Week 8: Documentation & Demo

• Objectives:
  • Final code cleanup.
  • Write user documentation.
  • The Demo: You will present the project by deploying a fresh function to the live Cloud VM.

5. Technical Stack

• Language: Go (Golang)
• Container Engine: Docker (via Go SDK)
• Database: SQLite
• CLI Framework: Cobra
• HTTP Gateway: Go net/http + httputil.ReverseProxy
• Scheduler: robfig/cron or similar

6. Working Agreements & Expectations

We treat this internship as a simulation of a real engineering environment.
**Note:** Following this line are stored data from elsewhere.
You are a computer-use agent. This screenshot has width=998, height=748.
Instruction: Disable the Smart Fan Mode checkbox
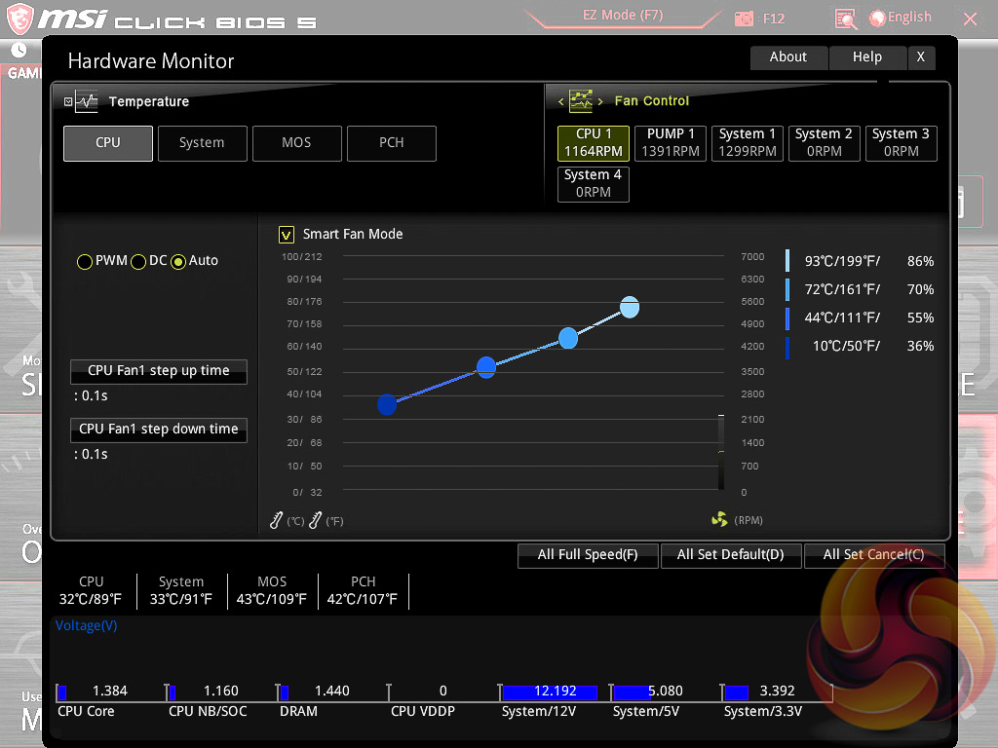coord(287,234)
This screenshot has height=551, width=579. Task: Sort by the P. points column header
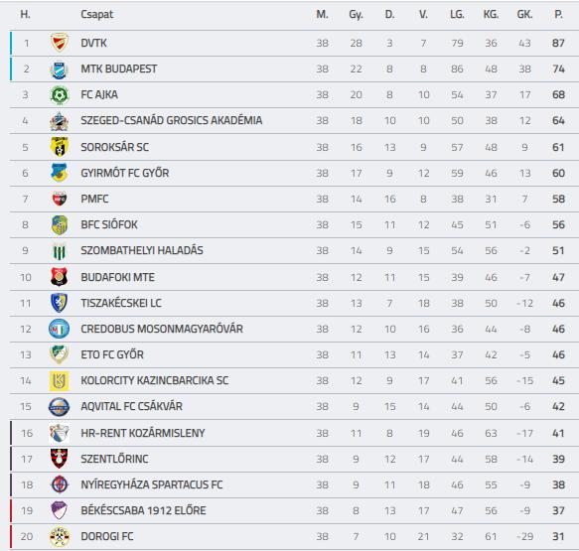559,14
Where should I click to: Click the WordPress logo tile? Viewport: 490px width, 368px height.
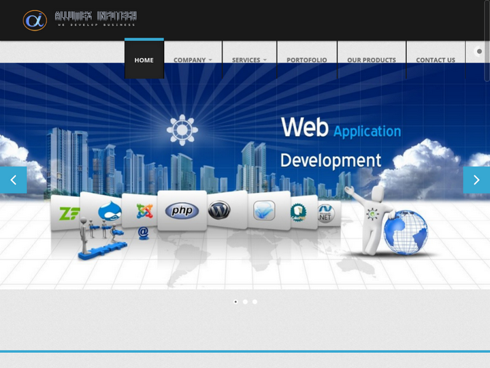pyautogui.click(x=219, y=210)
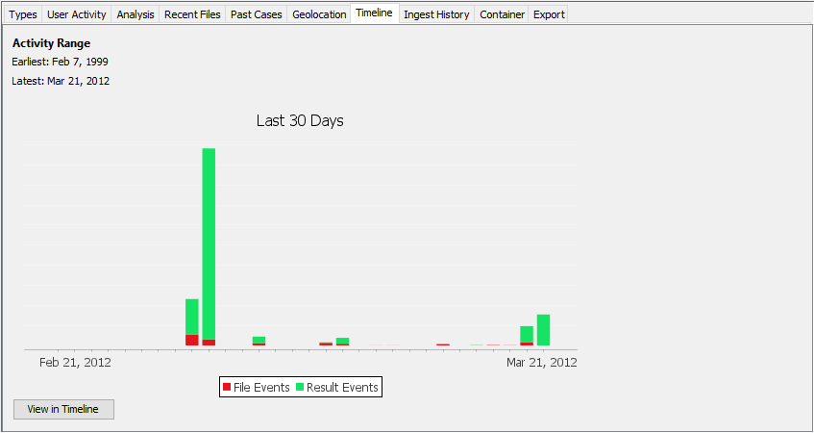Click the Latest: Mar 21, 2012 text
The width and height of the screenshot is (814, 433).
61,81
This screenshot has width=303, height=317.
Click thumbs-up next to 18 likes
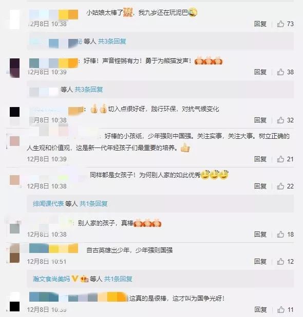[x=280, y=235]
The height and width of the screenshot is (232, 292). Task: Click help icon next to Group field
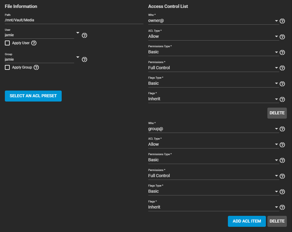point(85,59)
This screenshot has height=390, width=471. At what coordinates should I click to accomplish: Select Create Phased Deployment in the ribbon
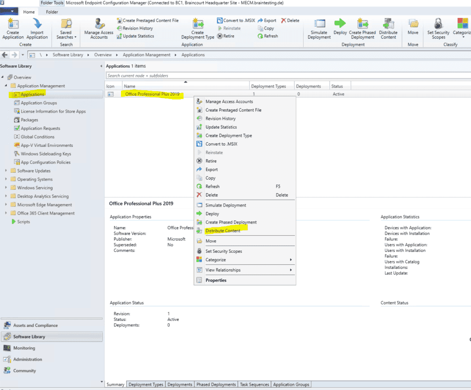[363, 28]
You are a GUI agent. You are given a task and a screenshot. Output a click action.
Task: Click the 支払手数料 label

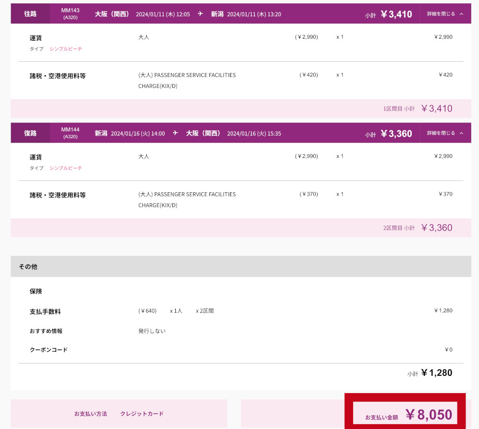point(45,311)
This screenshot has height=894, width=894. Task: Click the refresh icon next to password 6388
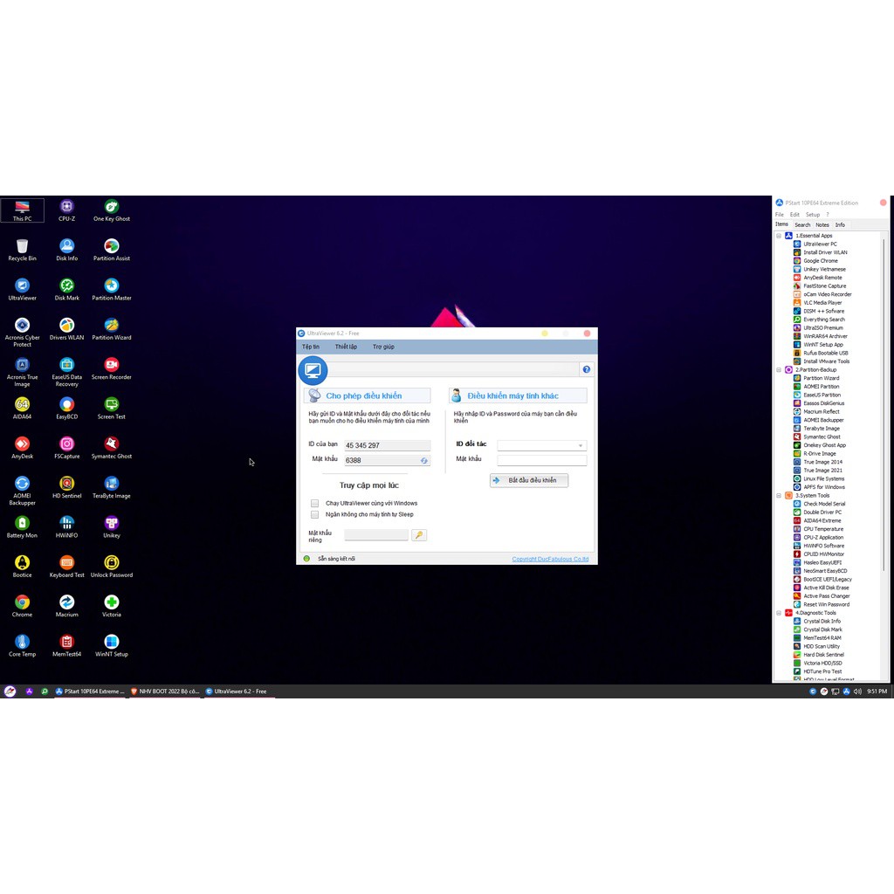tap(424, 460)
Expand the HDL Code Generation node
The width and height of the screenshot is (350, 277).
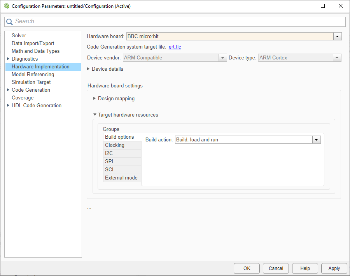(8, 105)
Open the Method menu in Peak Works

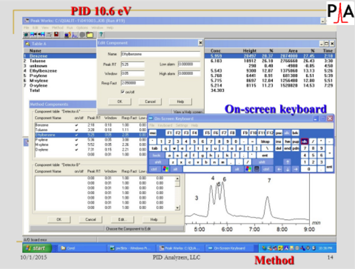coord(57,28)
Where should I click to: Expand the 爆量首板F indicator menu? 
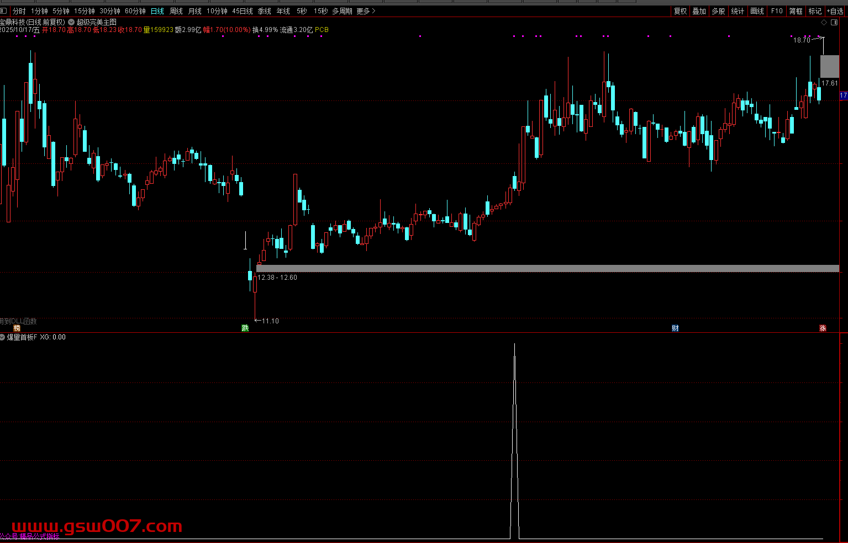[3, 337]
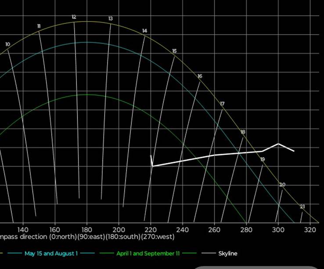Click the 180 tick on the compass axis
Viewport: 324px width, 269px height.
coord(86,230)
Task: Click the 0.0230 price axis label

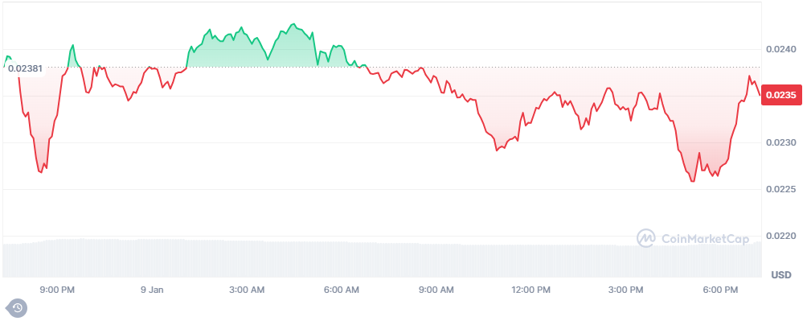Action: point(780,142)
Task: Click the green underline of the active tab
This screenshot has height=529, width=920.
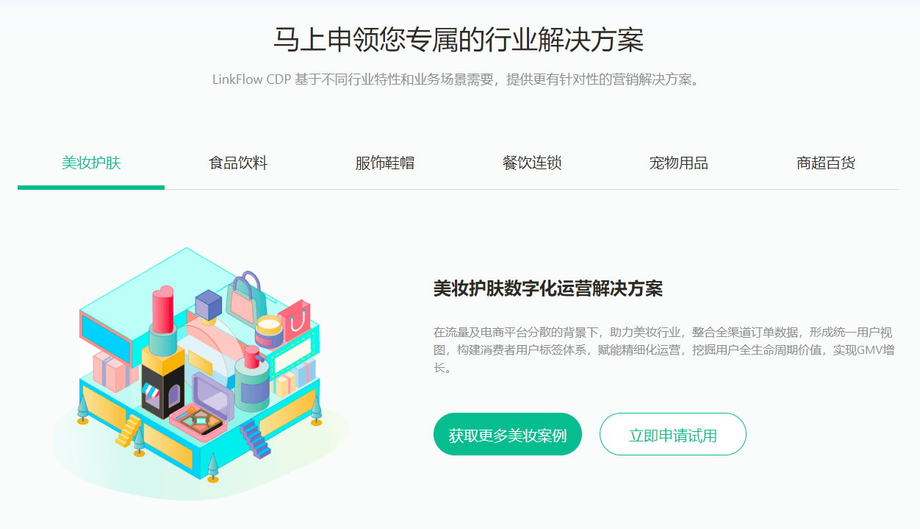Action: coord(91,188)
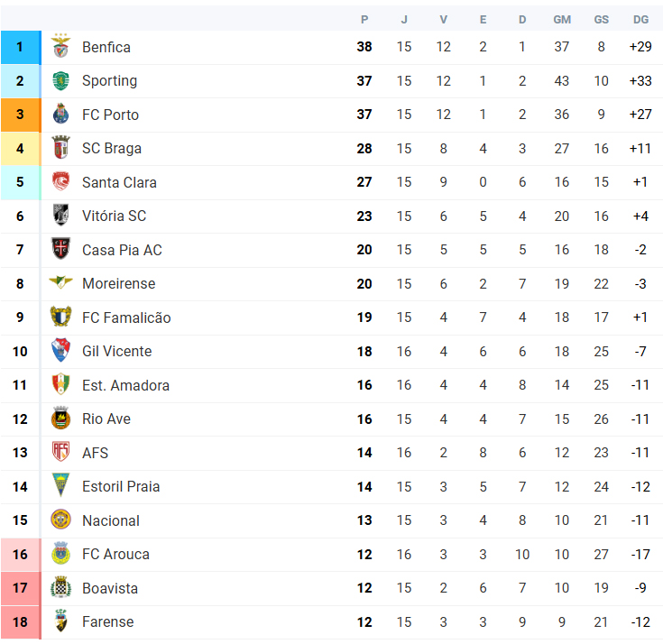Open the Estoril Praia team link
Viewport: 663px width, 644px height.
point(121,487)
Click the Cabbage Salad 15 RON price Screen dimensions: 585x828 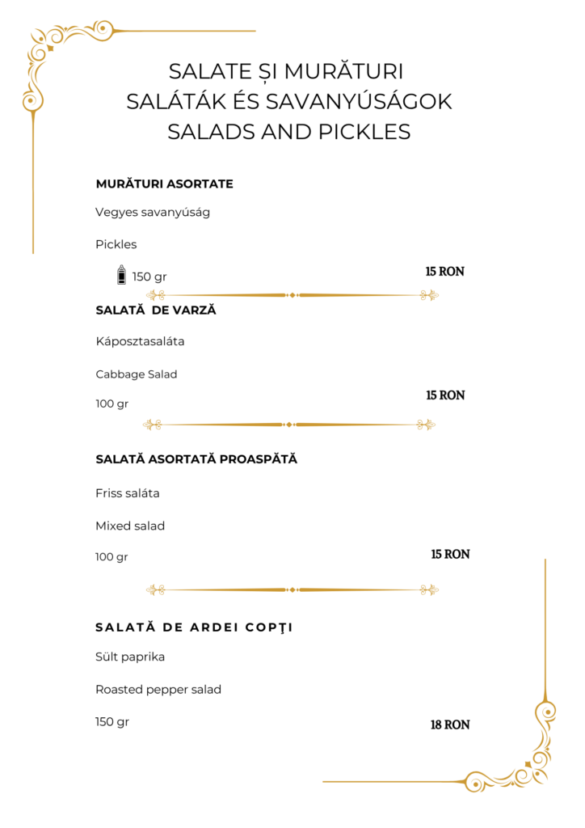pyautogui.click(x=446, y=395)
• The 3-Hour Rule: If you are stuck on a specific error for more than 3 hours, stop and ask for help. We want you to struggle enough to learn, but not enough to burn out.
• Quality > Speed: It is better to have a fully working function invocation than a broken complex system.
• Understanding is Key: During code reviews, we will ask "Why?". You must be able to explain every line of code you write.
• Collaborate: You are a team. Don't split the work in silos (e.g., "I do gateway, you do CLI"). Pair program on the hard parts.

7. Standards

Communication

• Response: Within 2 hours during working hours
• Meeting Attendance: Mandatory unless communicated in advance
• Daily Updates: Required - brief summary of progress and blockers
• Documentation: All decisions and learnings must be documented

Work Standards

• Code Quality: Follow coding standards, passes linting
• Testing: Should have basic tests
• PR Reviews: Submit work in reviewable chunks, address feedback promptly
• Deadlines: Meet timelines or communicate in advance

General Workflow

• Monday: Sprint Planning. Review the week's goals. Mentor provides a high-level overview of concepts. (30 min sync)
• Tue-Thu: Implementation. Async communication over chat to flag blockers.
• Friday: Code Review & Demo. Show what was built to the mentor. (30 min sync)